According to the pro-Kurdish People's Democratic Party (HDP), the government has imposed curfews on many predominantly Kurdish towns and cities. To date, at least 161 civilians, including dozens of children, have died in the violence.
An ‘indispensable’ holy site for Orthodox Christians
Fr. Akbulut was insistent that he stay in the church as long as possible, even at the risk of his own life. He considers the church indispensable for his congregation, and for Syriac Orthodox Christianity at large.
“I would not be able to live with myself if I abandoned the church," Fr. Akbulut told the Assyrian International News Agency. “It is a symbol for us Assyrians and a symbol for all Christianity. This is a holy place."
The church is of enormous importance to Eastern Orthodoxy, having produced theologians and patriarchs in the early centuries of Christianity. It holds relics such as a piece of the cross and the bones of the apostle Thomas.

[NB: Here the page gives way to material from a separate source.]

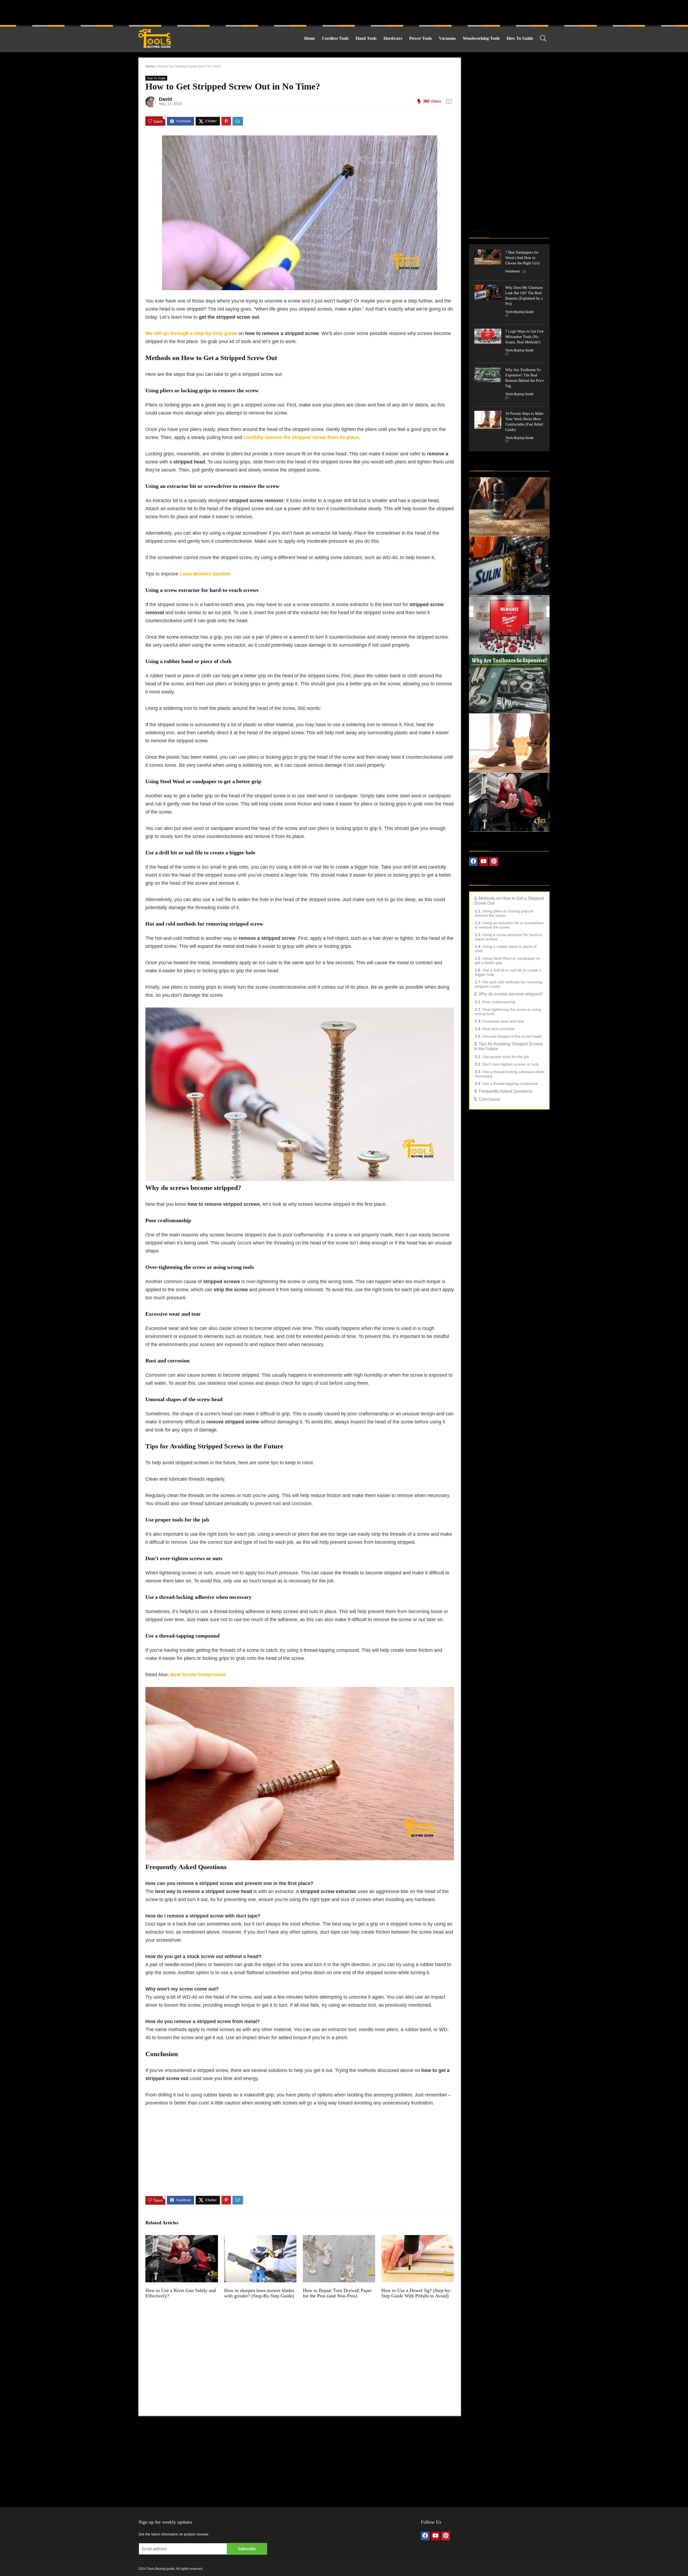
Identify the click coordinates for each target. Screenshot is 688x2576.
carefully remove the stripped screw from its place (301, 437)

The Virgin Mary Church was recently renovated with funds collected from the Syriac diaspora in Europe. Artisans and masons restored the church's mosaics, hand-carved walnut tree doors, stone and brick walls, and silver lanterns.
Fr. Akbulut leads a congregation of 40 members. He speaks Syriac, a language closely related to Aramaic, the language of Jesus and his disciples.
The congregation represents a tiny remnant of Syriac Christianity, an ancient Eastern Rite Church still found in Iraq, Syria, Lebanon and Turkey.